The Court cannot accept defendants' view of the scienter requirement for the charged offenses. To do so would produce an absurd result: A defendant could readily admit that he knew his exact conduct was illegal,*fn1 but he could nonetheless avoid criminal liability by convincing a jury that he did not know precisely why the conduct was illegal because he was unfamiliar with the specific licensing requirement. Surely neither Congress in passing IEEPA nor the Executive Branch in promulgating the ITR intended to foreclose prosecution of persons who knew the gist, but not the exact details, of the law they are accused of violating. A defendant's assertion, no matter how credible, that he "had not brushed up on the law" has never been deemed a sufficient defense to a crime requiring knowledge of illegality. See Hamling v. United States, 418 U.S. 87, 123 (1974). In fact, that is precisely the result that the Supreme Court sought to avoid when it upheld a conviction for willfully engaging in the sale of firearms without a federal license even though the government had not been required to prove that the defendant was aware of the particular requirement of a license. See Bryan v. United States, 524 U.S. 184, 196 (1998). As the Third Circuit said in a case involving a prosecution under the Arms Control Export Act ("ACEA"), "[i]f the defendant knew that the export was in violation of the law, we are hard pressed to say that it matters what the basis of that knowledge was." United States v. Tsai, 954 F.2d 155, 162 (3d Cir. 1992).

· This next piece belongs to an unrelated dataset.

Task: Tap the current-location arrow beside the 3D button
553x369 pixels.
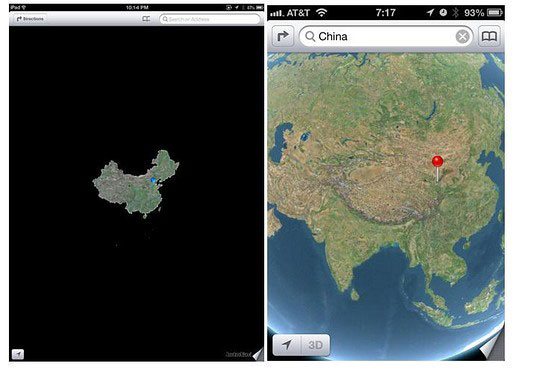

Defense counsel, in support of their view of the government's burden in this prosecution, refer the Court to two Second Circuit cases that address the scienter element of a similar federal crime: willful violation of the ACEA or the regulations issued thereunder (specifically, the International Traffic in Arms Regulations, or "ITAR"). See 22 U.S.C. § 2778(c); 22 C.F.R. § 127.1. Those cases approved jury instructions for an ACEA/ITAR offense that required proof that a defendant had knowledge of the statute's licensing requirement. In United States v. Durrani, 835 F.2d 410 (2d Cir. 1987), the court affirmed an ACEA conviction where the trial judge instructed the jury that a guilty verdict required proof that the defendant "knew he was required to obtain an export license before causing defense articles to be exported," that he "intentionally failed to do so," and that he nonetheless went ahead with the exports. See id. at 423. Three years later, in United States v. Smith, 918 F.2d 1032 (2d Cir. 1990), the same court affirmed another ACEA conviction where the trial judge told jurors that an essential element of the crime was that the defendant "knew about the licensing requirement" for exporters of certain helicopters. See id. at 1038.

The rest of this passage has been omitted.